** start Text segment **

Principal Component Analysis

Principal Component Analysis, or PCA is a widely used method to explore linear associations among variables of large datasets. There is, unfortunately, no consistent implementation of this technique in R, which is even more a problem because the numerous additional R packages that provide enhanced versions of PCA, or additional tools, have no consistent interfaces. In the stats package, there are two implementations called princomp() and prcomp() that both create S3 objects of the same name. There are a few methods available, like print(), summary(), plot(), predict() or biplot(). The whole set is rather deceptive and produces less interesting plots than other (more specialized) software can do. For instance, there is nothing to plot the so-called “graph of the variables” in the French terminology and you have to program it yourself.

Of course, there are several specialized R packages available that provide more powerful and/or more extended implementations, among others: ade4, FactoMineR and vegan. Each of these packages has a totally different approach: ade4 creates a c('pca', 'dudi') S3 object and proposes nice graphs but has an interface that is completely inconsistent with usual R analyses (no optional formula interface, exotic names of arguments, non-standard handling of missing data, etc.). Object orientation and name of objects are obscure and do not facilitate first use of the PCA in ade4. A PCA is done, indeed, using the dudi.pca() function (or possibly, nipals(), but that creates a different nipals object). The same remarks can be made about the interface of functions in FactoMineR: they use strange arguments and do not respect the general organization of analyses in R (an object constructs the analysis, possibly defined using a formula; methods summarize or plot the results piece by piece). At least, name of function and object related to PCA are clear in FactoMineR: PCA(). There is also a non conventional handling of missing observations. But the function is powerful and allows for several investigations around the PCA. In vegan, there is no PCA function, but a redundancy analysis rda(), which reduces to a classical PCA when arguments X = and Y = are missing. It creates a c('cca', 'rda') S3 object which is not optimized at all for holding pure PCA data (many unnecessary items in it for a PCA). Finally, labdsv uses the default prcomp(), but it wraps it into a pca S3 object, in order to define additional plotting methods that are consistent with the other analyses and objects in that package. Note that both pca S3 objects in ade4 and labdsv are completely different, and you are likely to get very bad results in case you load both packages and mix their respective methods!

** end Text segment **
** start Data lines **

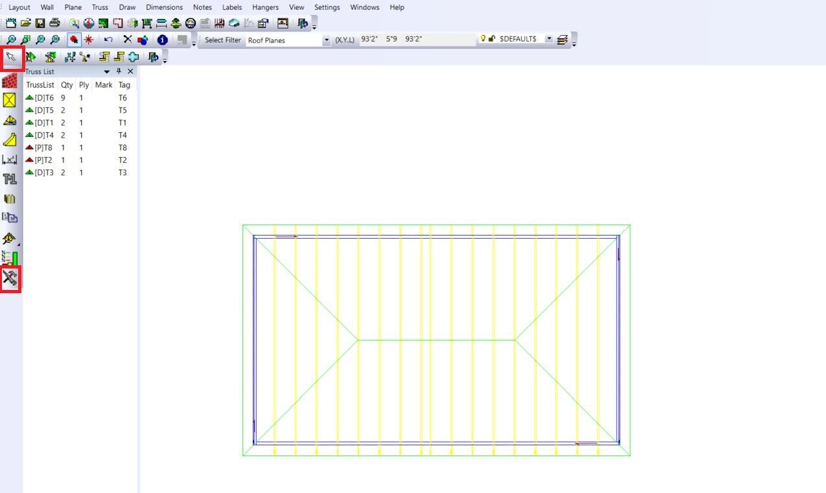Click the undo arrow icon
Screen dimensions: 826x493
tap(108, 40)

** end Data lines **
** start Data lines **

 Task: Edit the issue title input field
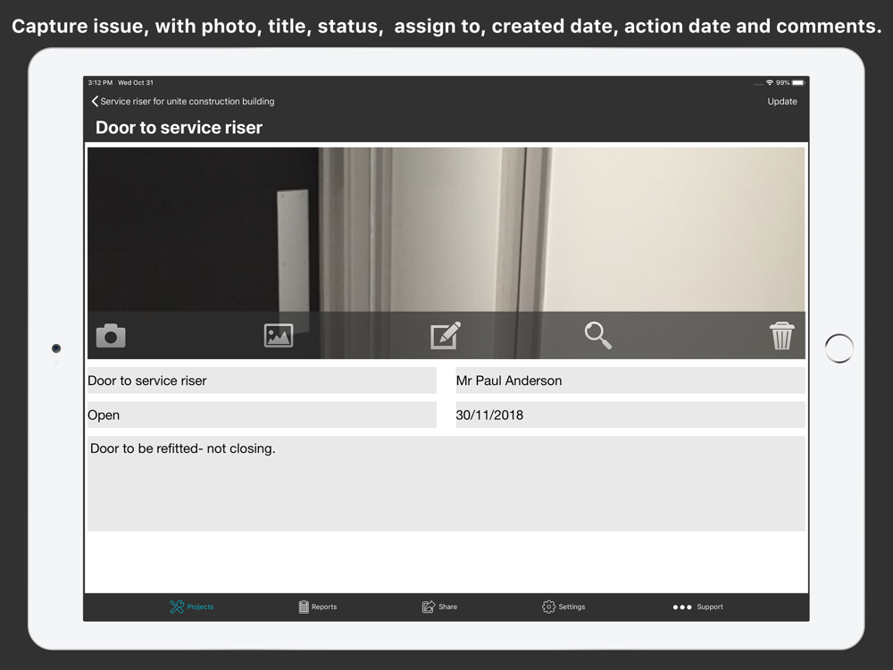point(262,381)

** end Data lines **
** start Data lines **

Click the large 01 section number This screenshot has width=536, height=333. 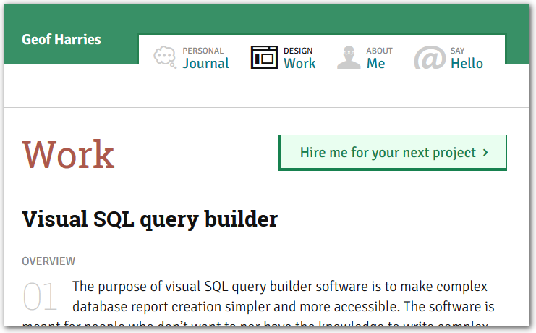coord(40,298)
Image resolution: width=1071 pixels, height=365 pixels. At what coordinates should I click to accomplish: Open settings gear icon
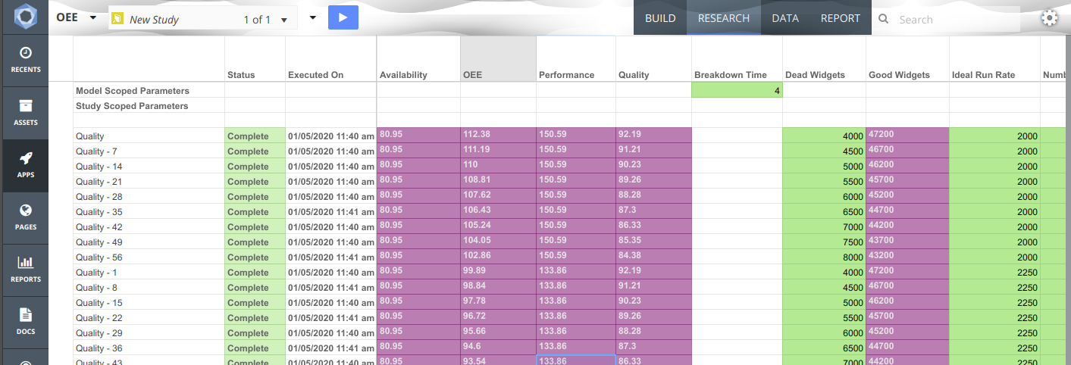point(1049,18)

** end Data lines **

> _What this task involves_: Reproduce the part of the PCA text from "Principal Component Analysis, or" up to and including "program it yourself.". The records stand apart from the PCA text.

> _Response below_:
Principal Component Analysis, or PCA is a widely used method to explore linear associations among variables of large datasets. There is, unfortunately, no consistent implementation of this technique in R, which is even more a problem because the numerous additional R packages that provide enhanced versions of PCA, or additional tools, have no consistent interfaces. In the stats package, there are two implementations called princomp() and prcomp() that both create S3 objects of the same name. There are a few methods available, like print(), summary(), plot(), predict() or biplot(). The whole set is rather deceptive and produces less interesting plots than other (more specialized) software can do. For instance, there is nothing to plot the so-called “graph of the variables” in the French terminology and you have to program it yourself.